[In “which” I use “scare” quotes a “lot”]
My last post turned out to be a fruitful one, at least in terms of giving me new things to think about. I find that the mark of a good thought is whether or not it begets other thoughts, and this one was a veritable begattling gun.
Recall the thesis from last time: people have two kinds of intelligence, P-intelligence and NP-intelligence (I’m not super crazy about the names by the way, but they’ll do for now). P-intelligence is the ability to recognize a good solution to a problem when it’s presented to you (where the “problem” could be anything from coming up with a math proof to writing an emotionally moving poem), and NP-intelligence is the ability to actually come up with the solution in the first place. Since it’s obvious that it’s much easier to verify solutions as correct than it is to generate them (where “obvious” in this case means “pretty much impossible to prove, but hey, we’ll just assume it anyway”), it’s clear that one’s P-intelligence will always be “ahead” of one’s NP-intelligence: the level of quality you can reliably recognize will always exceed the level you can reliably generate. In that post I then went on to speculate that the gap between P-intelligence and NP-intelligence might vary from person to person, and even within a person from one age to another, and that this gap might explain some behavioural patterns that show up in humans.
(By the way, I should probably point out here that I totally bungled the mathematical definition of NP problems in the last post. NP problems are not those that are hard to solve and easy to verify – they are simply those that are easy to verify, full stop. Thus a problem in P also has to be in NP, since being easy to solve guarantees being easy to verify. The hardest problems in the NP class (called NP-complete problems) do – probably – have the character I described, of being difficult to solve and easy to verify, and so I’m going to retroactively claim that those were what I was talking about when I described NP problems last time. Still, many thanks to the facebook commenter who pointed this out.)
Now, before I go any further, I should probably try to clarify what I mean when I talk about P-intelligence being “ahead” of NP-intelligence, because I managed to confuse myself several times while writing these posts – and if even the author is confused about what they’re writing, what chance does the reader have? So here’s my view of things: P-intelligence is actually the “dumber” of the two intelligences. It’s limited to simple, algorithmic tasks – things like checking solutions, yes, but also things like applying a formula you learned in calculus, or running through some procedure at work that you know off by heart. Plug’n’chug, in other words, for my physicist friends. So in retrospect I probably shouldn’t have portrayed P-intelligence as merely a “verifier” – P-intelligence essentially handles anything in the brain that’s been “taskified”, or reduced to a relatively simple algorithm, and one example of this is solution verification. NP-intelligence, on the other hand, is the smartest part of yourself, and handles the creative side of things. The strokes of genius and flashes of insight you sometimes get on oh-so-rare occasions? That’s NP-intelligence. In a sense, NP-intelligence is whatever you can’t taskify in the brain.

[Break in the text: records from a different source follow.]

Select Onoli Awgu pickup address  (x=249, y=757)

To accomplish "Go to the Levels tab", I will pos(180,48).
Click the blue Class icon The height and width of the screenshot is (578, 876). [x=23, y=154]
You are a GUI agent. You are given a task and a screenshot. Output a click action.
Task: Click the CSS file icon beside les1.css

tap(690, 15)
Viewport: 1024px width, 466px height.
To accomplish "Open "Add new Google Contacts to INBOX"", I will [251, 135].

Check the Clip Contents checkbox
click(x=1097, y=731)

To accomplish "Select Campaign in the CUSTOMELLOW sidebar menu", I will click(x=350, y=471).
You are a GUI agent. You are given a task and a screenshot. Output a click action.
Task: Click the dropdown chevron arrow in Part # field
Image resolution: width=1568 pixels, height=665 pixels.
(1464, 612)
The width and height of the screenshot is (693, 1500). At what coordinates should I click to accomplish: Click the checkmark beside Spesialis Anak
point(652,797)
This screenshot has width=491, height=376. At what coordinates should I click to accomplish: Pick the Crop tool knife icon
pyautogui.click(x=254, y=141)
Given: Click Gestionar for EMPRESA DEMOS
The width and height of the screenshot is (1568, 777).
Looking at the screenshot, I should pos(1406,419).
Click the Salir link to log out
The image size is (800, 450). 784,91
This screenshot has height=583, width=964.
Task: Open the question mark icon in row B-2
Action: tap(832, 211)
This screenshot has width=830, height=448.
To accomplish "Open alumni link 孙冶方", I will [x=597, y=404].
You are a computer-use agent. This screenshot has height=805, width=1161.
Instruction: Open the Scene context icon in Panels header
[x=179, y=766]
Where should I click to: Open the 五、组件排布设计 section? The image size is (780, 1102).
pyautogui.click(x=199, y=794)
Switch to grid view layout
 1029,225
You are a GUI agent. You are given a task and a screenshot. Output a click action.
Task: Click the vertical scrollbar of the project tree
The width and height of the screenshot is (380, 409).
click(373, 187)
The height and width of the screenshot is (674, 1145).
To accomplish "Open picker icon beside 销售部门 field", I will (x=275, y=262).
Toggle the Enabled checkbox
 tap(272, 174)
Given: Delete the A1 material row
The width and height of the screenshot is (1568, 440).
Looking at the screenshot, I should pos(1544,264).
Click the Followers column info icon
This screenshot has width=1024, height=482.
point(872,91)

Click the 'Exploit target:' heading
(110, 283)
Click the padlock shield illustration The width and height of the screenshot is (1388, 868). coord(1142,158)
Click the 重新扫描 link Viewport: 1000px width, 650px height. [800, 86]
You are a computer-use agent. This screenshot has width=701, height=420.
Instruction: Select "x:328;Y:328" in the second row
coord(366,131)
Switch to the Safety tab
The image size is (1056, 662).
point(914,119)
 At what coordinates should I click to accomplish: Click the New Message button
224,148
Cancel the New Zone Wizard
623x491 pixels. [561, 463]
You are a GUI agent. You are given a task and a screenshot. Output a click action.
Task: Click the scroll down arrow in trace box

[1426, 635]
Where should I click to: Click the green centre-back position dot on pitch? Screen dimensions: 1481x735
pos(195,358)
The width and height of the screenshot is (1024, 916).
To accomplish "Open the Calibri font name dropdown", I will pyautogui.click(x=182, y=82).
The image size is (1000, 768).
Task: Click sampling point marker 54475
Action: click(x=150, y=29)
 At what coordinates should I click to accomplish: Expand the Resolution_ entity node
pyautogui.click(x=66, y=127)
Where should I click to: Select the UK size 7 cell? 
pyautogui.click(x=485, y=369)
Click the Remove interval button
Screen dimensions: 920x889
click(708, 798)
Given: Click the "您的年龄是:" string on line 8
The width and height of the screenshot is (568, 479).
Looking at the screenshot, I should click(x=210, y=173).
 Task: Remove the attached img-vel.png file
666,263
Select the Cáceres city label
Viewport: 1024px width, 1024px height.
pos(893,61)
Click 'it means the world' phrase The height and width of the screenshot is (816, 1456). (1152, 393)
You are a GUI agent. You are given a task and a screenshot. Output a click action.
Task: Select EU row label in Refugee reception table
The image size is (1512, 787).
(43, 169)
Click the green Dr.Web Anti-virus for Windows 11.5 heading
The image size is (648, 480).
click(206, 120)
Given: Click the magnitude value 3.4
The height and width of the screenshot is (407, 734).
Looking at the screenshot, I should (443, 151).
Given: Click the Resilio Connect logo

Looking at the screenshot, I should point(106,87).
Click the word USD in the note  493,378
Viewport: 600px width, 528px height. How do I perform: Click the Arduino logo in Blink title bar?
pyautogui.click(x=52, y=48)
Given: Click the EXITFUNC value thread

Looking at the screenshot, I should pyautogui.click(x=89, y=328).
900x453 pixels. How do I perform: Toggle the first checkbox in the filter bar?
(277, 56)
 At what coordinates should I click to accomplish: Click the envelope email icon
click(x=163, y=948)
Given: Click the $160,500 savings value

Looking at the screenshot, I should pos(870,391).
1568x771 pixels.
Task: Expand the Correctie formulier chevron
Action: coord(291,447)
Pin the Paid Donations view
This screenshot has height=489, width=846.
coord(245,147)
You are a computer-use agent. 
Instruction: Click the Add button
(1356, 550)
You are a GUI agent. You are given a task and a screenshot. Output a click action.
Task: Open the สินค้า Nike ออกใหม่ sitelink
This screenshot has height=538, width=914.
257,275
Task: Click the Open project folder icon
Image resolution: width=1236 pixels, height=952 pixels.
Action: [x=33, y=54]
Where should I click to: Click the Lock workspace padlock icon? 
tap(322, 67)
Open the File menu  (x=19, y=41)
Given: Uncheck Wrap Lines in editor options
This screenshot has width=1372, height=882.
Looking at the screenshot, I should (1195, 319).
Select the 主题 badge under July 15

All of which is well and good. But if NP-intelligence is so smart, why then do I talk about P-intelligence being “ahead” of it? That’s what was causing the confusion for me – half the time I seemed to be thinking of P-intelligence as smarter than NP-intelligence, and half the time it was the other way around (which is never a good sign when you’re trying to flesh out a new concept in your mind). Eventually I managed to clarify things though, at least to my own satisfaction. Here’s what I would say on the matter: NP-intelligence is definitely smarter than P-intelligence, in that it can solve much more difficult problems. However, usually we’re not interested in a direct comparison of the two intelligences and their ability to solve problems. Usually what we’re comparing is the ability of NP-intelligence to generate a solution to a given problem, and the ability of P-intelligence to recognize a solution to that same problem. And for a given problem, solution recognition is of course much easier than solution generation. That’s why we can talk about P-intelligence being ahead of NP-intelligence – it faces a much easier task than NP-intelligence for any set level of problem difficulty, and so it can handle more difficult problems despite being “dumber”.
Now, hopefully that brings you up to at least the level of clarity I have in my own head (which, realistically, is probably not all that high). Moving forward, though, I’d like to de-emphasize the definition of P-intelligence as a solution-checker – it was useful in the last post, but I’ll be going in a somewhat different direction from here on out. Better now to think of P-intelligence as the part of your brain that handles simple, algorithmic tasks (one of which is solution checking) – in fact, if you like you can think of P-intelligence as standing for “Procedural Intelligence”, and NP-intelligence as standing for “Non-Procedural Intelligence”. That captures the idea pretty well.
Okay, so recaps and retcons aside, I’m pretty sure I was trying to write a blog post or something. As I was saying at the outset, this whole idea of P- and NP-intelligence seeded many new thoughts for me, some more profound than others. And first among them, in the “not-very-profound-but-still-edifying” category, was a clarified notion of creativity in art and science.
We’ve all heard the phrase, “It’s more of an art than a science”. It’s usually used to distinguish “intuitive” fields like literature and the arts from “logical” fields like math and science. The idea seems to be that creating a great work of art requires an ineffable, creative “spark” that is unique to humans and is (even in principle) beyond our understanding, whereas doing science requires merely the logical, “mechanical” operation of thought. There are countless fictional tropes that further the idea: the “rational” Spock being outwitted by the “emotional” Kirk, the “logical” robot losing some game to a “creative” human who can think outside the box, and so on and so forth.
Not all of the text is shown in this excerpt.